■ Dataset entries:

● ● ● ●

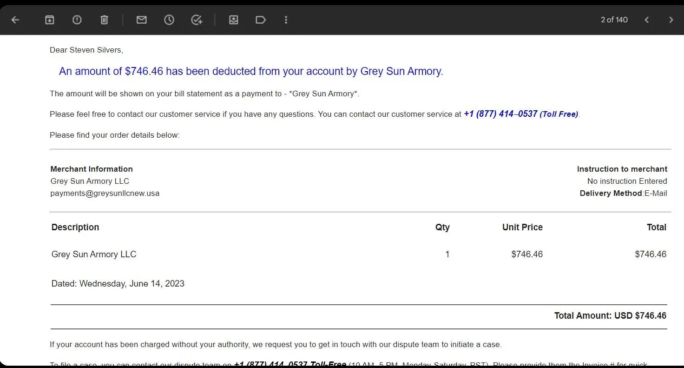Image resolution: width=684 pixels, height=368 pixels.
Task: Click the blue $746.46 deducted headline
Action: 251,71
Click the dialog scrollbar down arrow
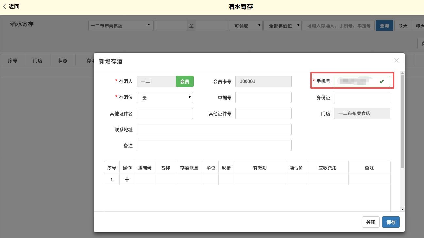Screen dimensions: 424x238 click(x=402, y=209)
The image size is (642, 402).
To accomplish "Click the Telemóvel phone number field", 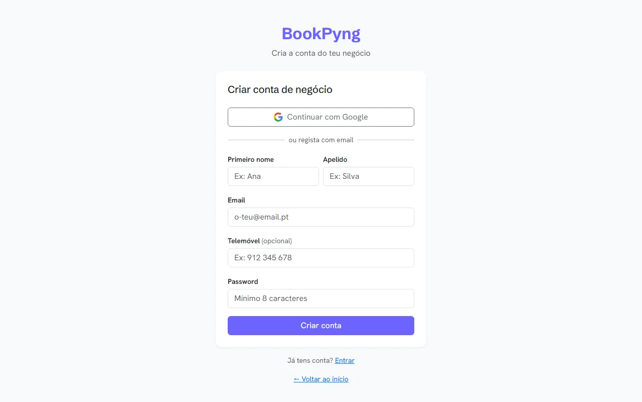I will pos(321,258).
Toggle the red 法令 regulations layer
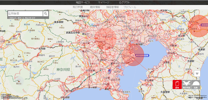 177,85
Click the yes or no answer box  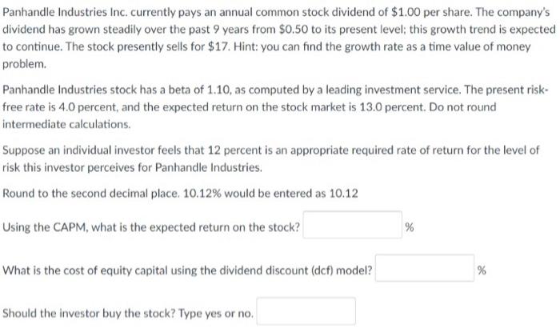pyautogui.click(x=306, y=311)
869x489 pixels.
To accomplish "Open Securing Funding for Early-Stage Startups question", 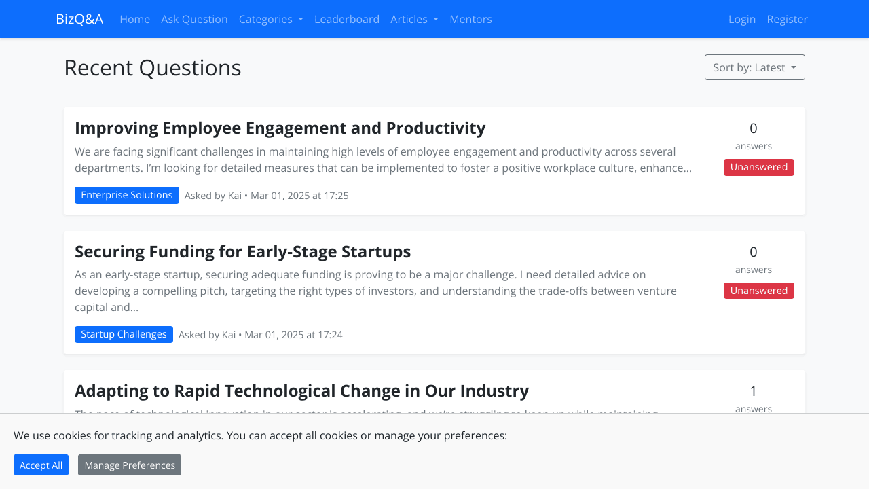I will click(x=242, y=251).
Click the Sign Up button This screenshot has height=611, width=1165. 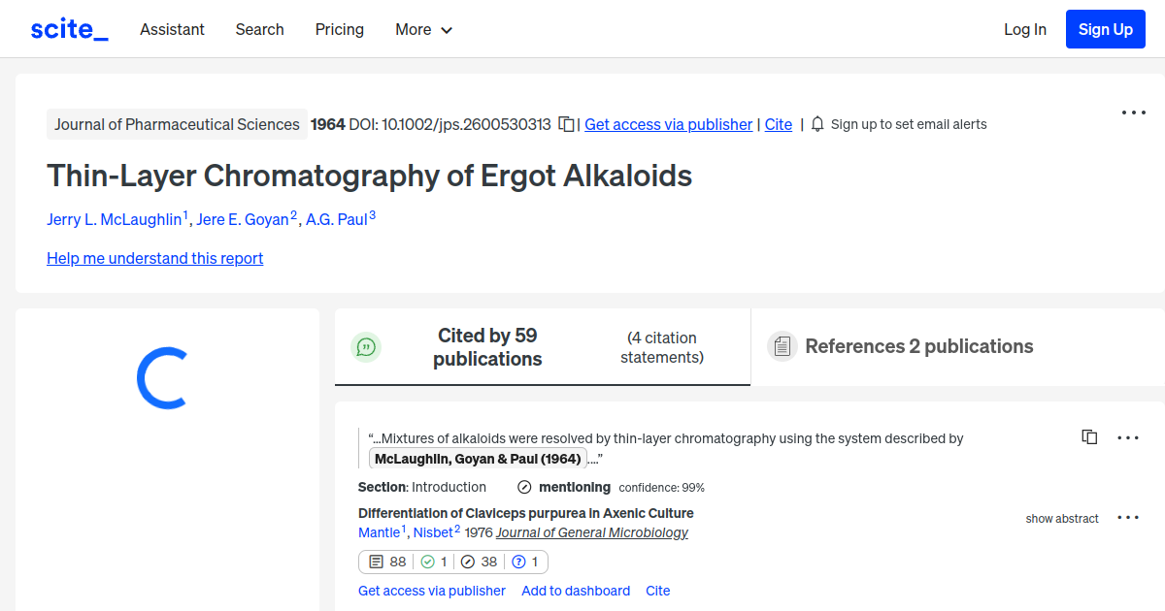click(1105, 28)
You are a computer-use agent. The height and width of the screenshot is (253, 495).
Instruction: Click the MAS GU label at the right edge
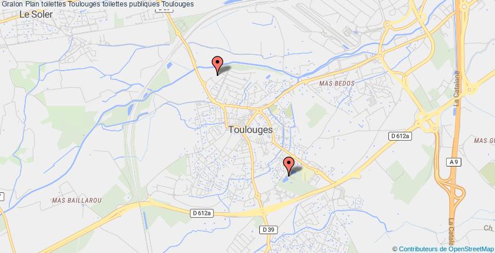coord(484,141)
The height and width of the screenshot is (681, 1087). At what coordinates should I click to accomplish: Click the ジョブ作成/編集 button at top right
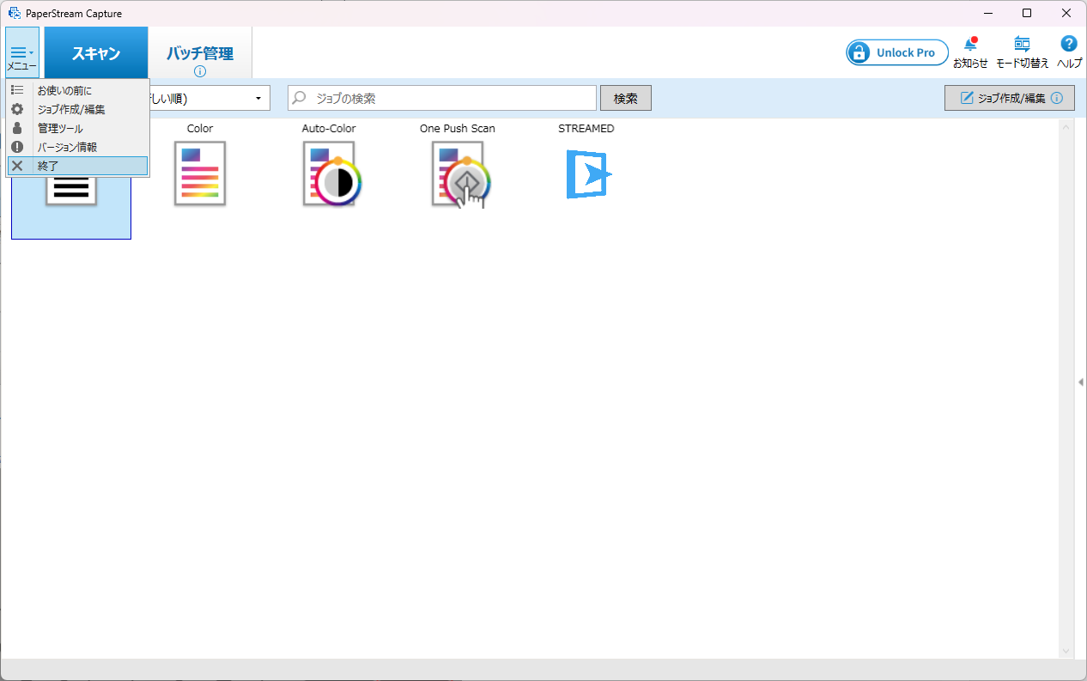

● ● ● ●

■ What you have to do: Give back exactly the lines from the one containing "You are a computer-use" to the final line of the entries, both included, and no picture.

■ Output below:
You are a computer-use agent. The height and width of the screenshot is (253, 495).
Instruction: Click the MAS GU label at the right edge
coord(484,141)
The height and width of the screenshot is (681, 1087). At what coordinates should I click to accomplish: Click the ジョブ作成/編集 button at top right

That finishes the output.